Непонятно, чего я ждала от «идеи» Ника, но от его слов испытала такое разочарование, что даже не знала, как его можно было бы выразить человечьим языком.
Деньги. Опять деньги. Да, они могут изменить отношение к любой ситуации. Жанна победила. Я не буду женой Сухареву, но буду очень, очень дорогим бебиситтером для его infant terrible. Как мило! Я уже открыла рот, чтобы отказаться, но вдруг в коридоре раздался голос Митьки. Он звал меня. Я обернулась к двери, и спустя полминуты в комнату босиком вошел рыжий сонный мальчишка в мятой пижаме с Микки Маусом. Штанины доставали только до крепеньких икр, а рукава – едва закрывали локти. Пижама была самая любимая, поэтому Митька спал в ней уже четыре года.
Он потер глаза и, всхлипывая, заговорил:
– Ты у папы? А мне приснилось, будто ты ушла от нас. Я пошел в твою комнату, а там нет тебя… А ты тут… Пойдем, ты мне почитаешь. Можно, пап?
– Вы согласны? – спросил меня Ник.
Уже не разбирая, о чем же он меня спрашивает, я ответила:
– Да.
Помимо Жанны в моей жизни была еще одна проблема. Мы познакомились с ней в первое мое утро в сухаревском доме. Вообще-то Ник заранее предупредил меня, что в доме живет его больная родственница. Он называл ее экс-тещей.
– Она со странностями, – сказал Ник небрежно. – Последствия инсульта. Вообще-то Зинаида Петровна – мать Оксаны. После смерти дочери она живет у нас, занимается домом и воспитывает Митьку. О дочери ее спрашивать не надо, она на этой теме… – Ник заколебался, пытаясь быть политкорректным. Наконец, нашелся: – Она плохо реагирует на эту тему.

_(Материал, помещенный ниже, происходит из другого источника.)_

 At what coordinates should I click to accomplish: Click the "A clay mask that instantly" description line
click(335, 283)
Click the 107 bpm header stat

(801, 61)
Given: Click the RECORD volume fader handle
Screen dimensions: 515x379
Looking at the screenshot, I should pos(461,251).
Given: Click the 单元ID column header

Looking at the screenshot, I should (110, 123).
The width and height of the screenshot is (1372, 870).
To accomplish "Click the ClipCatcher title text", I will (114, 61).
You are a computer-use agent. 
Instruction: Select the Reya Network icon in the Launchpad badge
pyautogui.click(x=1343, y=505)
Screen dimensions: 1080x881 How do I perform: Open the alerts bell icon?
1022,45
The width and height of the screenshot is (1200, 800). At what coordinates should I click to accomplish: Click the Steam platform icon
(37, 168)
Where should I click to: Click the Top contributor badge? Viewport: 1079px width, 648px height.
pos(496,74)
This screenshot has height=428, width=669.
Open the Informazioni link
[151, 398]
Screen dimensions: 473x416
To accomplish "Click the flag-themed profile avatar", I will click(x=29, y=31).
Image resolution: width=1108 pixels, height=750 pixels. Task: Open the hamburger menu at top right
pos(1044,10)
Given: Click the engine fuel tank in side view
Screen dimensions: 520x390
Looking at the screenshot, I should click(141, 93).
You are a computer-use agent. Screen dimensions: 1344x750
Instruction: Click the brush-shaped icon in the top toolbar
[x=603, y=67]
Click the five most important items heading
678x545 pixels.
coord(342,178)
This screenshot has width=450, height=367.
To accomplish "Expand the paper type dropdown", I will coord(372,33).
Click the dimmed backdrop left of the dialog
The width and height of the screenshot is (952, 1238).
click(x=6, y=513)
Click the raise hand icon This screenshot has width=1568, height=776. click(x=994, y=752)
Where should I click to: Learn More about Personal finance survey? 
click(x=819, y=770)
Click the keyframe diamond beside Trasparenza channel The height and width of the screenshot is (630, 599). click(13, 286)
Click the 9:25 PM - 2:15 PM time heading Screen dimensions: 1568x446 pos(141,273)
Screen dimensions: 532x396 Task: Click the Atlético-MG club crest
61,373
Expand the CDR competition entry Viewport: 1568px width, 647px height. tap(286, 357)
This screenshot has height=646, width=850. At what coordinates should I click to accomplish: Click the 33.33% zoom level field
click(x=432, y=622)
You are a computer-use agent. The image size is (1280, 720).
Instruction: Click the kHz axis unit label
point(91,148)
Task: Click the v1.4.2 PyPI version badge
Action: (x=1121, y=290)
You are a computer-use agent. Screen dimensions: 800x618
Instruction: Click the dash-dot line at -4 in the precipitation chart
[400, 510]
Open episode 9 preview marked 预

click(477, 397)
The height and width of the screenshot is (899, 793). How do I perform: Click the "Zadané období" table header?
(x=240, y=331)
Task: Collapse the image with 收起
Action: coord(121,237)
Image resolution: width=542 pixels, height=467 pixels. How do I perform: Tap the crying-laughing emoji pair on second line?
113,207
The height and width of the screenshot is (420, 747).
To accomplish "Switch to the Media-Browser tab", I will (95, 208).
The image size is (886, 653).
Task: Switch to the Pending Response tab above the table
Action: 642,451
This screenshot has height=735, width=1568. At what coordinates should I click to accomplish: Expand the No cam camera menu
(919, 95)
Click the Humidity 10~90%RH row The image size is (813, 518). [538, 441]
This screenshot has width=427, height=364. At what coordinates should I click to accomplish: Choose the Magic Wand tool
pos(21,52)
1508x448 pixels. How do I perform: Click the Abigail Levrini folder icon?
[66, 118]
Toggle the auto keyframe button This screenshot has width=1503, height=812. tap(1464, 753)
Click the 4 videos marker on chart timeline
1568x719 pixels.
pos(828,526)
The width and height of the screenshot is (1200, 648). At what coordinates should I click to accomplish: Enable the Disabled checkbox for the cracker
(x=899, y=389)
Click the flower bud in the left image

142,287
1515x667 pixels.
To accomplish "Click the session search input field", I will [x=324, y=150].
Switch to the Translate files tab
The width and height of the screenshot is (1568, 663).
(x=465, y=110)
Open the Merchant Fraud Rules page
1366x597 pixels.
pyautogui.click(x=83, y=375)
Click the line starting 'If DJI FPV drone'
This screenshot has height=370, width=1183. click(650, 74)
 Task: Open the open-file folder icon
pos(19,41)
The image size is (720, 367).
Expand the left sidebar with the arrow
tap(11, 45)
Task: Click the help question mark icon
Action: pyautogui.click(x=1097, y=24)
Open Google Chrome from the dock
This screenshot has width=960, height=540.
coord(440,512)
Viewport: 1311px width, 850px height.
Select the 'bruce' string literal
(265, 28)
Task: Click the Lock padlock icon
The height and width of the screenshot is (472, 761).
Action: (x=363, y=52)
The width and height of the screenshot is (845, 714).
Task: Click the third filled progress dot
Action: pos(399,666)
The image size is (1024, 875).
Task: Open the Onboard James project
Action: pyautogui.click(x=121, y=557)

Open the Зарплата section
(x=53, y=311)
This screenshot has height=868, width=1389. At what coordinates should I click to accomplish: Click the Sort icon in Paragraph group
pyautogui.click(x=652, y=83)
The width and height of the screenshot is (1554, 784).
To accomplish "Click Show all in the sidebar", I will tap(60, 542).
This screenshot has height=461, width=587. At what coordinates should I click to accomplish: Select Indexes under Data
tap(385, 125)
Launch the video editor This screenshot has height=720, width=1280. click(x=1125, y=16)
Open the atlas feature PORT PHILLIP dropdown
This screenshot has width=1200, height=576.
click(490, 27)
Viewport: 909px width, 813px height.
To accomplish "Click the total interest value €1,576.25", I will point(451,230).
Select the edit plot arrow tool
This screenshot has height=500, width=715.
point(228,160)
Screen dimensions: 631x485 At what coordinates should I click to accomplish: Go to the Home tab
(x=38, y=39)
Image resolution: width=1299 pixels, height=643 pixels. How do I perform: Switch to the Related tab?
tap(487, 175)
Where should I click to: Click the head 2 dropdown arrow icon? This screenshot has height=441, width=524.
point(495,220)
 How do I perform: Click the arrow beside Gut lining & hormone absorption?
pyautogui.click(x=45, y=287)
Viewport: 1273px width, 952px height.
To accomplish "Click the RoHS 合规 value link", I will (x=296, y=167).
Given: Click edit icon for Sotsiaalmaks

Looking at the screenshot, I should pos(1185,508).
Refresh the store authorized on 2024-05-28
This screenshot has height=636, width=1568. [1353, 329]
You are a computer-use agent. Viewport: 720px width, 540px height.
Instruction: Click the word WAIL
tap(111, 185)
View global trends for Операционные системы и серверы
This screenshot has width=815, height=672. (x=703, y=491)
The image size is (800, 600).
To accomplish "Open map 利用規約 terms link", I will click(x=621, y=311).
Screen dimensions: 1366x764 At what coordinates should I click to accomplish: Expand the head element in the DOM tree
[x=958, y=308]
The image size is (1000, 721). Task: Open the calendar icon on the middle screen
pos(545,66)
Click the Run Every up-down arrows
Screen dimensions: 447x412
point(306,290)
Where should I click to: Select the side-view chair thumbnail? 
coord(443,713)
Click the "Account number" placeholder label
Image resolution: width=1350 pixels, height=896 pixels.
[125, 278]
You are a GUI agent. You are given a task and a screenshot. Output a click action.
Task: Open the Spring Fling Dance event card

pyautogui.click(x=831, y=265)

Задавать дополнительные вопросы мужу я не решилась – слишком мало мы были с ним знакомы. Но никогда раньше я не встречала такого, чтобы теща оставалась жить с зятем после смерти дочери.
Наутро после переезда я немного проспала, а Митьку надо было отвезти в бассейн. Подскочив в полвосьмого, я поняла, что всего за тридцать минут мне придется одеться самой, поднять и одеть Митьку, а потом добраться до бассейна. Все это мне благополучно удалось. А через два часа мы оба, голодные до безобразия, вернулись домой.
Открыв дверь своим ключом, я втолкнула зазевавшегося Митьку внутрь дома и вошла сама. У меня в руке была здоровенная сумка со всякими вкусностями и газированными напитками. Скинув босоножки, шагнула в холл и вдруг услышала низкий женский голос, тембр которого был бы приятен, кабы не произносимые слова:
– Кто вы такая? Что вы тут делаете? Вы вломились в дом моей дочери, я вызову милицию!
– Бабушка, привет! – заорал Митька, будто хотел, чтобы стекла из окон вылетели наружу. – Это моя новая мама!
Задрав голову, я увидела на лестнице высокую полную женщину. Она стояла ссутулившись и одновременно выставив вперед властный подбородок. У нее были светлые волосы, собранные в высокую прическу, и широко открытые карие глаза, горевшие праведным гневом. Углы рта полной дамы, как я поняла, экс-тещи Сухарева, были опущены, будто она только что сказала: «Фу, воняет!» В принципе почти это она и сказала…
Митькино заявление о новой маме подействовало на Зинаиду Петровну как красная тряпка на быка. Она встрепенулась и возопила, отчего я уронила сумку с едой на пол и даже не заметила этого:
– Митенька, внучок любимый! У тебя может быть только одна мать! А это – это так!
В первый момент я взбеленилась: что значит «это так»? Но потом решила, что мое дело маленькое – воспитывать любимого внучка этой тетки, стараясь не возбудить в нем ненависти к пожилым дамам.
– Здравствуйте, – сказала я. – Приятно познакомиться, – и, перестаравшись от неопытности, добавила: – Хотите с нами позавтракать?
Ответ Зинаиды Петровны потряс меня:
– Отравить меня хочешь?
Пожав плечами (кстати, тогда я поняла, откуда у Ника появилась эта привычка), я отправилась готовить еду.
Честно говоря, первое впечатление после знакомства с Зинаидой Петровной, или Зюзей (в раннем детстве Митька так называл Зинаиду Петровну – она не желала, чтобы ее называли бабушкой), ни к чему меня не подготовило. Удивительно, как просто все было бы, если мы обращали внимание хотя бы на то, что происходит прямо перед собственным носом.